Ana Maria Meiners comenzó a despedirse ignorando la voluntad popular. Esta particular actitud, que nada tiene tiene que ver con el concepto social que persigue el partido que representa, deja al justicialismo local sin entender muy bien como llegar a las próximas elecciones, sin las manchas de limpiar los escombros de una ciclovia.
Los relojes corren y acumulamos años de vivencias que hace a las personas actuar con cierta impunidad. Por sobrada experiencia, los argentinos sabemos que la demagogia e impunidad, en nuestros gobernantes, nunca acaba bien.

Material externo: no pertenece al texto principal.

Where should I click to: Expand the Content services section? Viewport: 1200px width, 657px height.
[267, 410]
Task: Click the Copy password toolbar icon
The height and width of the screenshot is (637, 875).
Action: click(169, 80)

El problema real comienza cuando, justamente la dirigencia encalla en el poder, y dejan de percibir las emociones del pueblo, con una visión sesgada y frígida de la realidad.

En un año electoral, con la segunda ola de covid amenazando el estado sanitario nacional, Meiners decidió dar marcha a todo vapor, en la construcción de la (tristemente) célebre Ciclovía de Avenida de los Colonizadores. Sin reparo en los protocolos de revisión y licitación, que amerita una construcción de tal envergadura, cedió el contrato de obra a una constructora amiga. Reminiscencia de la ‘década ganada’.

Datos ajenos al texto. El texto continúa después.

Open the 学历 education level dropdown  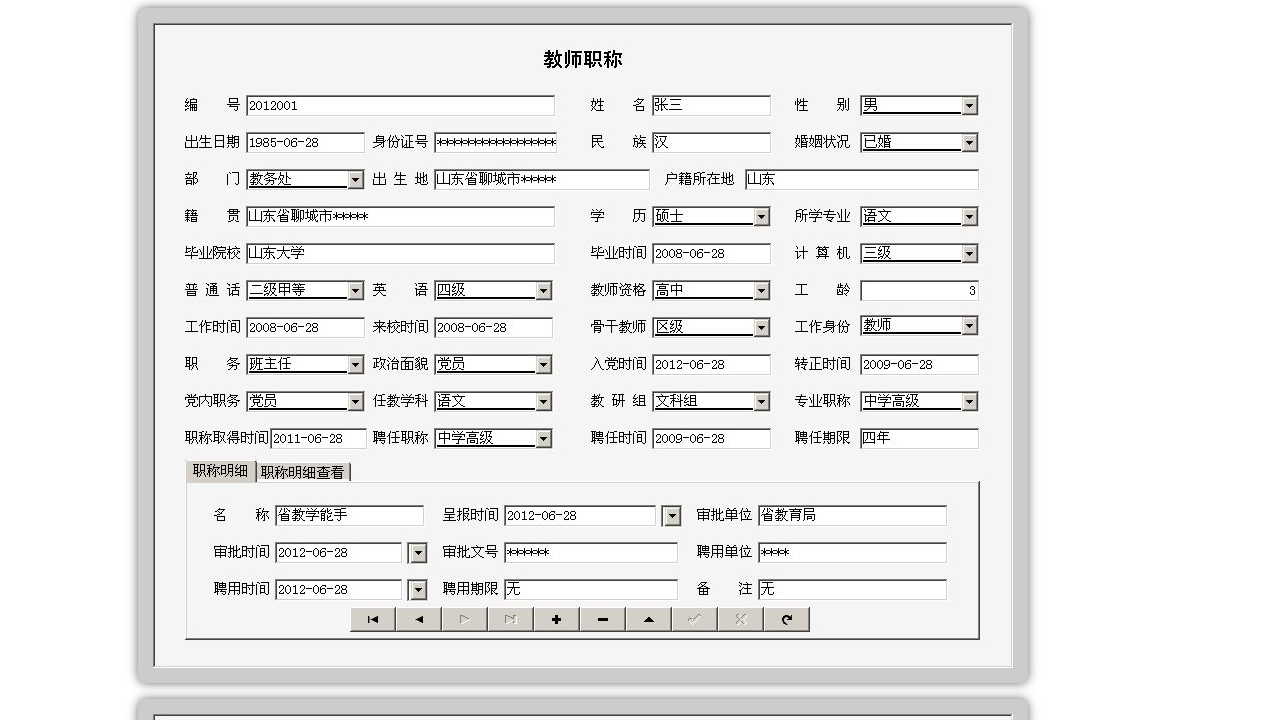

En este marco, el séquito oficialista, que observa y asiente en actitud pasiva, como quien no quiere contradecir a la abuela ya longeva, solo se encarga de desmentir las publicaciones de los medios y vociferar que respetan y bregan por el arte.
Por cierto; la misma empresa constructora, que según entiende la gestión Meiners, también se especializa en traslados de esculturas asentadas en adobe y yeso, sera la encargada de la remoción y cuidado de las obras de Erni Borla. Sobran suspicacias y faltan aclaraciones.